RECORDED DATA:

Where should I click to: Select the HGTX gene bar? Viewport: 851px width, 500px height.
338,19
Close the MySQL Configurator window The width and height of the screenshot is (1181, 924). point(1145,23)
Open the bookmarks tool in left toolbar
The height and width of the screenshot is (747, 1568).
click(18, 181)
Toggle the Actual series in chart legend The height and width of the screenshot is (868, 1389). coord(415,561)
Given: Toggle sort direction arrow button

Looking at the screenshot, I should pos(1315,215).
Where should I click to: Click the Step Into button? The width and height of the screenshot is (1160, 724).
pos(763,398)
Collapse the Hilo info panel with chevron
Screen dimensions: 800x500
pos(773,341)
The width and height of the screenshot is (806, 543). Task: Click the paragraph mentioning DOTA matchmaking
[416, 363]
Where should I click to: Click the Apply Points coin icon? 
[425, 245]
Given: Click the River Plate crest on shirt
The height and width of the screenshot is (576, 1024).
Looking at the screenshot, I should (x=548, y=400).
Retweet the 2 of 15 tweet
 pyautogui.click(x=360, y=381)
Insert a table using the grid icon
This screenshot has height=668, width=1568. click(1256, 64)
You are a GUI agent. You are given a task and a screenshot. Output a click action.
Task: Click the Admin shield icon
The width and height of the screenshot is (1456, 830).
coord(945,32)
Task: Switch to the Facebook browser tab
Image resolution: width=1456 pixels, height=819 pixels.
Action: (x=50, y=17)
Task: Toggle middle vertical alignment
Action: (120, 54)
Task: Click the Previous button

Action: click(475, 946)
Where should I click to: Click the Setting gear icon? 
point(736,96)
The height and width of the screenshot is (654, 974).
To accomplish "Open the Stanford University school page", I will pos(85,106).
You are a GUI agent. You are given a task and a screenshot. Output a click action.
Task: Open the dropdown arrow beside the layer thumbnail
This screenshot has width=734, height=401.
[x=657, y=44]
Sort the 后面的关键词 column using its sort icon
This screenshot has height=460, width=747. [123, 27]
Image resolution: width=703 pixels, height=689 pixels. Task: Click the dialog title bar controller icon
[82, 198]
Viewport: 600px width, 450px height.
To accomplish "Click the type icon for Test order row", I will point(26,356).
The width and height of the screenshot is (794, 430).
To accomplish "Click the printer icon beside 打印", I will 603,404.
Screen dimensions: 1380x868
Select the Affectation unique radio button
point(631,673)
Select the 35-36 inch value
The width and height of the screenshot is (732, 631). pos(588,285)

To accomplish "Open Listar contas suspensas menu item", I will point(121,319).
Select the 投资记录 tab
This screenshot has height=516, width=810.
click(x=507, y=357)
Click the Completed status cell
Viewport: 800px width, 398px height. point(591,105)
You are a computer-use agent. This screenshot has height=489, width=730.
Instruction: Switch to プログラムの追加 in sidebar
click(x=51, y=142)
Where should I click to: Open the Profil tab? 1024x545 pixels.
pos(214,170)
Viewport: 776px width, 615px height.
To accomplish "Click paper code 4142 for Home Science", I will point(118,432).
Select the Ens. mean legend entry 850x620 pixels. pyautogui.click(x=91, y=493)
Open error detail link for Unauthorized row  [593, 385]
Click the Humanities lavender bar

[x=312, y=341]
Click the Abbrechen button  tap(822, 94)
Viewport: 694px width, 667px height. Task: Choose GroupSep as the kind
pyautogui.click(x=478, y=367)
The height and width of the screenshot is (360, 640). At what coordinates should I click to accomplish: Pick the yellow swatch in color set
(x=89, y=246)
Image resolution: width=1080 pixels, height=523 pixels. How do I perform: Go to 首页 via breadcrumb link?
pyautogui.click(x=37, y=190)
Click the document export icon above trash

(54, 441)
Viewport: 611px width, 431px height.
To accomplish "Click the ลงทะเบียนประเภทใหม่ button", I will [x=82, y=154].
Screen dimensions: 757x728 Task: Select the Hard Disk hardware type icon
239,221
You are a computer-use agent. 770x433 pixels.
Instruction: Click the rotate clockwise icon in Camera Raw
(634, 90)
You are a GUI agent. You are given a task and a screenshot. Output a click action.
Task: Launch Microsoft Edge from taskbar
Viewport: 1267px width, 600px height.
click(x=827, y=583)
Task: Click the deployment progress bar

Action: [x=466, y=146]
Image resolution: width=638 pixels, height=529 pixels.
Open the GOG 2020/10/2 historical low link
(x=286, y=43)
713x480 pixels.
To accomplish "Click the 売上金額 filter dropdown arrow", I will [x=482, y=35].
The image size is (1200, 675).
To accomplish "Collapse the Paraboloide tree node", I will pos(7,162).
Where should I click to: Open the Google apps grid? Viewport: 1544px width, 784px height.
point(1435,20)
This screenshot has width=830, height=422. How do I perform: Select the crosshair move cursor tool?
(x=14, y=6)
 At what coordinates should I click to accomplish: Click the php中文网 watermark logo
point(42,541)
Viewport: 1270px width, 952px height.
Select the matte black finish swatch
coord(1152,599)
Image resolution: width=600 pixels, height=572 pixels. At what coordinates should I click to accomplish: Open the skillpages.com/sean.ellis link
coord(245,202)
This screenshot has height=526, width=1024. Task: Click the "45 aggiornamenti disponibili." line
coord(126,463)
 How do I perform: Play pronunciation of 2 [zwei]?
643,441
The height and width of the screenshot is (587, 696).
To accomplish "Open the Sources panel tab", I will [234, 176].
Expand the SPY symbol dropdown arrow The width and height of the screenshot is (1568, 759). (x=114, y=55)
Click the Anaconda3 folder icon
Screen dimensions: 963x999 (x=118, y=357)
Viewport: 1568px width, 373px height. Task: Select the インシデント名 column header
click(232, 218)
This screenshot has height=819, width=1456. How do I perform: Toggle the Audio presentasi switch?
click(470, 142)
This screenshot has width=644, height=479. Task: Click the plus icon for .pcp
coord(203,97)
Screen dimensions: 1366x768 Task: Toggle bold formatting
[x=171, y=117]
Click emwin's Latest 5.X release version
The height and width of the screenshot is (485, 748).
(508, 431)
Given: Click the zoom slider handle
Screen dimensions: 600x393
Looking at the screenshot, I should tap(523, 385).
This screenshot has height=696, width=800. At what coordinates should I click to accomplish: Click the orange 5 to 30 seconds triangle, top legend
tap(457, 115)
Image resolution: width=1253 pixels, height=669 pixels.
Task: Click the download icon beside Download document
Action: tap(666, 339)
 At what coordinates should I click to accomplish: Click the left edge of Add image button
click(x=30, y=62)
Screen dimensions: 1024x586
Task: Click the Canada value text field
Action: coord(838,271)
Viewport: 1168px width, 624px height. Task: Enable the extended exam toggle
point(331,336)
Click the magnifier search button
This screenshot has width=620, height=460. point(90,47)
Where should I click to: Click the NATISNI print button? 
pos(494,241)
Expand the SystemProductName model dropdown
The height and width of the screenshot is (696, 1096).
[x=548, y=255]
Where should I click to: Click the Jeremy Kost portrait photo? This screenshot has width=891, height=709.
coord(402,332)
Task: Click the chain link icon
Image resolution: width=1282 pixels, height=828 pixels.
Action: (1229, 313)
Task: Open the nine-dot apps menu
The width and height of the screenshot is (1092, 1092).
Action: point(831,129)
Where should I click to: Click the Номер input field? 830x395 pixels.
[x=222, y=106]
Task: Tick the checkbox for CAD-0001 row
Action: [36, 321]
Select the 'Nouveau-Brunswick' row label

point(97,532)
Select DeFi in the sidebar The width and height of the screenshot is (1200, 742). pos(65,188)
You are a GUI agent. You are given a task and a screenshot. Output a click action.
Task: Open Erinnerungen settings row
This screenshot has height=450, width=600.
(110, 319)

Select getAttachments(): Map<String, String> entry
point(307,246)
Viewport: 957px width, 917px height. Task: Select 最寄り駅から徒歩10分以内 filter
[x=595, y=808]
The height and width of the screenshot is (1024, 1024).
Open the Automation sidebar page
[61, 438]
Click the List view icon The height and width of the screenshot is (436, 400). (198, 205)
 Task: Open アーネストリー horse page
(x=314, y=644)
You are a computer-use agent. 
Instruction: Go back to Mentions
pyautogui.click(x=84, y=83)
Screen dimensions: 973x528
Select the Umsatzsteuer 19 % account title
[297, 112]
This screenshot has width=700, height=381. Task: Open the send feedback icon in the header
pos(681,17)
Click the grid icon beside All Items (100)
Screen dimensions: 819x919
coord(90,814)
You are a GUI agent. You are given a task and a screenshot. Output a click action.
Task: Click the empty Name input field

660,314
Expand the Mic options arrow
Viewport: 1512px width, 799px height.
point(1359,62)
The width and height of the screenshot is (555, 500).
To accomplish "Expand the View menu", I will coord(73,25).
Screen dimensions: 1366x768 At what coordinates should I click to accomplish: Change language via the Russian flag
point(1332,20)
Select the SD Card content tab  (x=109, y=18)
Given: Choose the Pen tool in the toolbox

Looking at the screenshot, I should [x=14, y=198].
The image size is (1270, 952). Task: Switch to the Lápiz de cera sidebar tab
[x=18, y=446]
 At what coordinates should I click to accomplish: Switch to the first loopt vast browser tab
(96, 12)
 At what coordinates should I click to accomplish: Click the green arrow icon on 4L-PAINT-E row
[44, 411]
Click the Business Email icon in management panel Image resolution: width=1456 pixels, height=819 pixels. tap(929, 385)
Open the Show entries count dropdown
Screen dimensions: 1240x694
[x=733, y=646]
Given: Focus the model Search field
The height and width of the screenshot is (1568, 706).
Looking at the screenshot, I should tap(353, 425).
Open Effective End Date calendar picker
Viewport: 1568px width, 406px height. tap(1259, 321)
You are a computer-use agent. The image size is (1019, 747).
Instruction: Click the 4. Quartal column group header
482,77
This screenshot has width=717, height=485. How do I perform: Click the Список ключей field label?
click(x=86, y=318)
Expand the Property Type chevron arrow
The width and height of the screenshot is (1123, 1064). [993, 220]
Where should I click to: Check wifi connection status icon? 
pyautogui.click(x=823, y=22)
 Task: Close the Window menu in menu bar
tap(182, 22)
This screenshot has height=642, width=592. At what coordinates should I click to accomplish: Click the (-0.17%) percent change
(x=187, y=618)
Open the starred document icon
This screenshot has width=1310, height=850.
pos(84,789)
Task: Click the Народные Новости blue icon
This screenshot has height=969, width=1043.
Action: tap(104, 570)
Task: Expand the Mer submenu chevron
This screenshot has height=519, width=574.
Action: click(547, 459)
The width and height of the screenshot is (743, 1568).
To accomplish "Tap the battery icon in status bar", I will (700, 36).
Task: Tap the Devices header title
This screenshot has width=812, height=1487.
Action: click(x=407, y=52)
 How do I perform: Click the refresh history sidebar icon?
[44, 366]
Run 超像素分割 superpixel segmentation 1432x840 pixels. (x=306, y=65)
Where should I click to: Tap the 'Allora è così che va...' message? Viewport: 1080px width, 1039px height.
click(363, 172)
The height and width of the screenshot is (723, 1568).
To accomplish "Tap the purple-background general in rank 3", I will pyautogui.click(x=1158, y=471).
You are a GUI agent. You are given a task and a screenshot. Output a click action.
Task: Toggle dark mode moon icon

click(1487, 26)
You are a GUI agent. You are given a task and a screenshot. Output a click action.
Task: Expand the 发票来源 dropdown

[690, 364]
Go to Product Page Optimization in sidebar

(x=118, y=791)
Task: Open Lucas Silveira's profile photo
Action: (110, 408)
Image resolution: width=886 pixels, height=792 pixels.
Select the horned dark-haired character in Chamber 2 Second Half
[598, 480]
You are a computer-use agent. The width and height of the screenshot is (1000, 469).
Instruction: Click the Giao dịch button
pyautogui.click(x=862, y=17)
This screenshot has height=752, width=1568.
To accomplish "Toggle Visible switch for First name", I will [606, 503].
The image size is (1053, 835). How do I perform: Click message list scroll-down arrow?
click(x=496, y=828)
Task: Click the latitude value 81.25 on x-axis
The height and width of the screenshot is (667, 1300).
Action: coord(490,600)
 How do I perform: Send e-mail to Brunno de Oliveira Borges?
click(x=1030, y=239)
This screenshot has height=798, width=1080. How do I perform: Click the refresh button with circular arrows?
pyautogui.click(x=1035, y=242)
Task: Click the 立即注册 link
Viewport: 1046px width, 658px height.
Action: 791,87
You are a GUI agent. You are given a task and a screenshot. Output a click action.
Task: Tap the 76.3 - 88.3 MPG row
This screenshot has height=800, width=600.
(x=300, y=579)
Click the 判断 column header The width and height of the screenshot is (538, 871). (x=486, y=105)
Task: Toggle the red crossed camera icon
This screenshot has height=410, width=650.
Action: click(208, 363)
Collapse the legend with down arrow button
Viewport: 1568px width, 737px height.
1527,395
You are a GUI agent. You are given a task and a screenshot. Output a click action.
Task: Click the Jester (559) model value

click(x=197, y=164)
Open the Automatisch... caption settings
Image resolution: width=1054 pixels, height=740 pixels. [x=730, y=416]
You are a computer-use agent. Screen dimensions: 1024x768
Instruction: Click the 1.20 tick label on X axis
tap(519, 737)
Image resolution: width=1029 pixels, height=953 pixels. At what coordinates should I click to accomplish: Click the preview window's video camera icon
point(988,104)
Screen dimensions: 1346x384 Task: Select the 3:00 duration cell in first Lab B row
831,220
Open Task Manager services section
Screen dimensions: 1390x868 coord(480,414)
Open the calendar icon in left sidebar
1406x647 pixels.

WHAT THE EXERCISE ASKS: Search the entries for the word "computer" and show every line that has it.

TASK RESULT:
You are a computer-use agent. This screenshot has height=489, width=730.
You are a computer-use agent. 770x433 pixels.
You are a computer-use agent. 
You are a computer-use agent. The image size is (1019, 747).
You are a computer-use agent. The width and height of the screenshot is (1000, 469).
You are a computer-use agent. Screen dimensions: 1024x768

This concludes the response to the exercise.